23 In any event, while Saieva required the trial judge to provide the jury with the criteria for determining "recency", in my view those criteria were adequately delivered to the jury in this case when the charge is considered as a whole. The jury had extensive evidence about the Chinery sale, the Dennis theft, the amalgamation of the two motorcycles into the Stewart motorcycle, the possible use made of the Dennis motorcycle in the summer of 2004 and the appellants' possession of the components for a period of time before the sale to Stewart.
24 The nature of the issues in this trial and the components of the offences were clear to the jury. The factual issues and the applicable law were reviewed in detail in the trial judge's charge. This was not a complicated trial requiring a detailed explanation of "recent": see also Watt at pp. 649-58. Further, in my view, the Crown was not compelled, as suggested in oral argument, to call expert evidence, if such evidence was available, on the transferability in practice of stolen motorcycle components when taken by a dealer for inclusion in a rebuilt motorcycle. I would not give effect to this ground of appeal.

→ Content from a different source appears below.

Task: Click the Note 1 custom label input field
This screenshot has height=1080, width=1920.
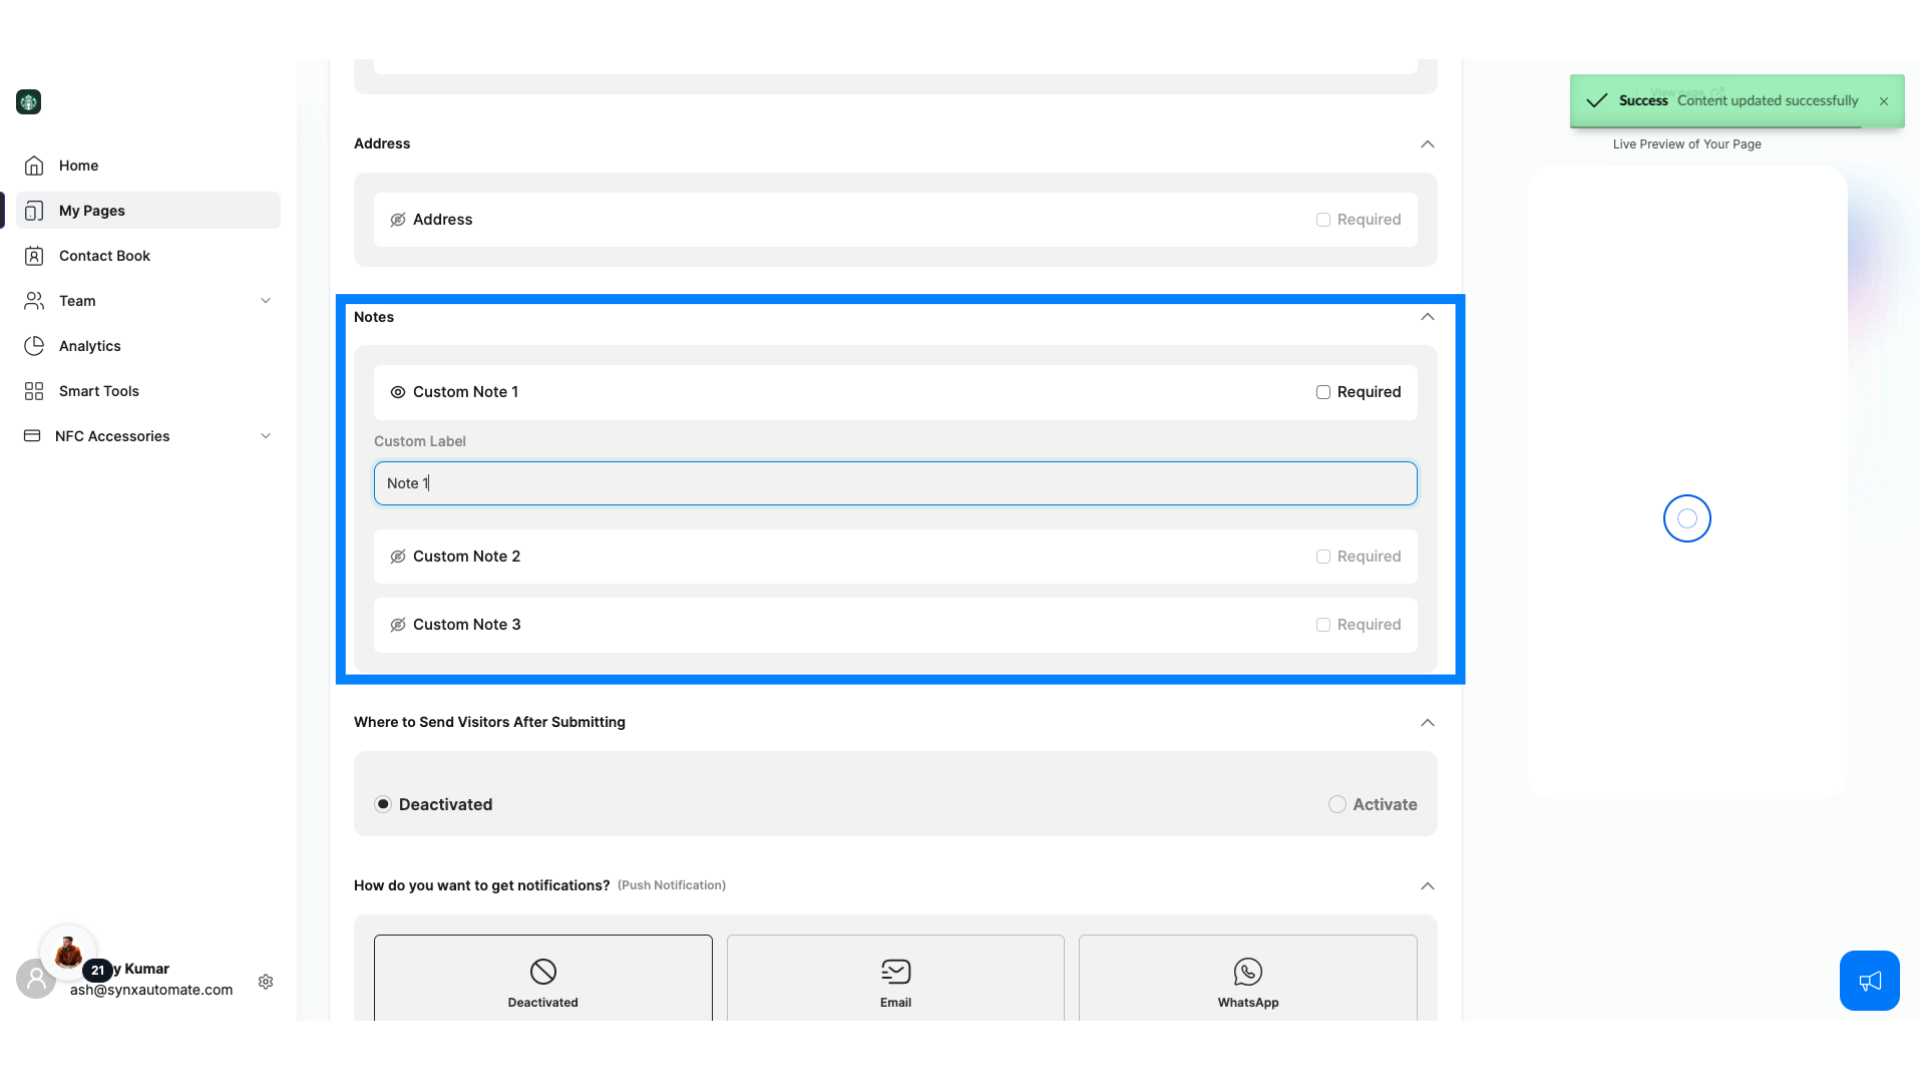Action: 895,483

[53] Accordingly, in order to determine recency, the court is entitled to consider a variety of factors including, but not limited to:
(1) Rareness and nature of the object,
(2) Readiness with which it is likely to pass from hand to hand,
(3) Its transferability,
(4) Its ease of identification.
[54] The authors of McWilliams, in Canadian Criminal Evidence, (3rd edition), at pp. 5-14 refer to the Cockins Case (1836), 168 E.R. 1139, where the trial judge instructed the jury, with respect to a charge of theft of socks found in the accused’s possession twenty days after they were missed, that:
If I was to lose my watch and in a few minutes it was to be found on the person one of you, it would afford the strongest ground for presuming that you had stolen it; but if a month hence it were to be found in your possession, the presumption of your having stolen it would be greatly weakened because stolen property passes through many hands.

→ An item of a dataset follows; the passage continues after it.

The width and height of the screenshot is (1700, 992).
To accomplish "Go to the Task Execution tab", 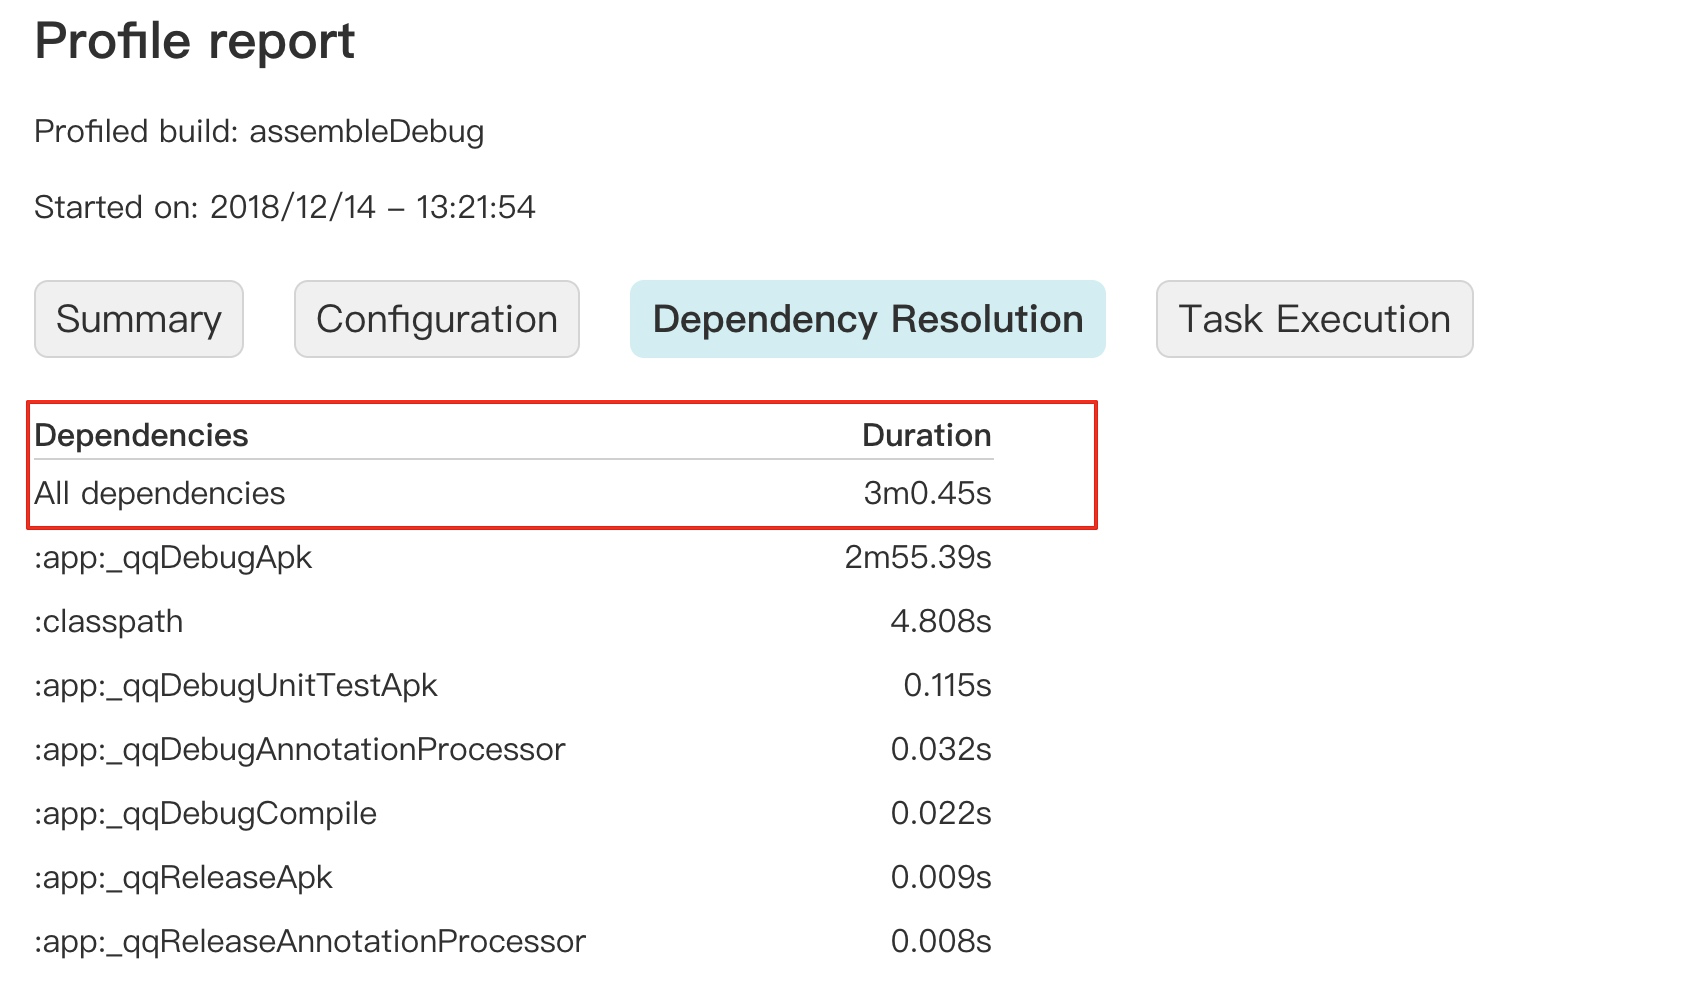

[55] Further, the McWilliams’ authors write that the “strength of the presumption depends on how recent the possession is, that is, in proportion to the shortness of the interval since the theft. It also depends on the nature of the possession, whether it is open or avowed or secret and concealed and the nature of the account given of it: R. v. Exall [citation omitted]”.
[56] Recency has been held to be established in the following circumstances: (1) money stolen from a bank robbery four hours earlier (R. v. Dionne [2005] S.C.J. No. 27); (2) guns stolen 17 days earlier (R. v. Choquette [2007] O. J. No. 3137 (C.A.)); (3) truck with significant alterations stolen 56 days earlier (R. v. MacNair [2006] O.J. No. 2430 (C.A.)); (4) bank card stolen 72 hours earlier (R. v. Barrett [2011] (S.C.J.); horse stolen 3 days earlier; Clement’s case (1830), 168 E.R. 980 – see R. v. Kowlyk).
[57] In dealing with a stolen radio, the Court of Appeal indicated in R. v. Cousineau, 1982 CanLII 3720 (ON CA), [1982] O.J. No. 150 (C.A.), at para. 14:
…Although the date of the theft is unknown, the interval between the theft and the sale was less than one month. While it is true that the presumption of knowledge from recent possession does not apply where common, easily transferable articles are held for a long period, I know of no authority which would compel me to find that the presumption could not apply where the period is less than one month. The decisions on this issue show that the operation of the presumption turns on the facts of each case.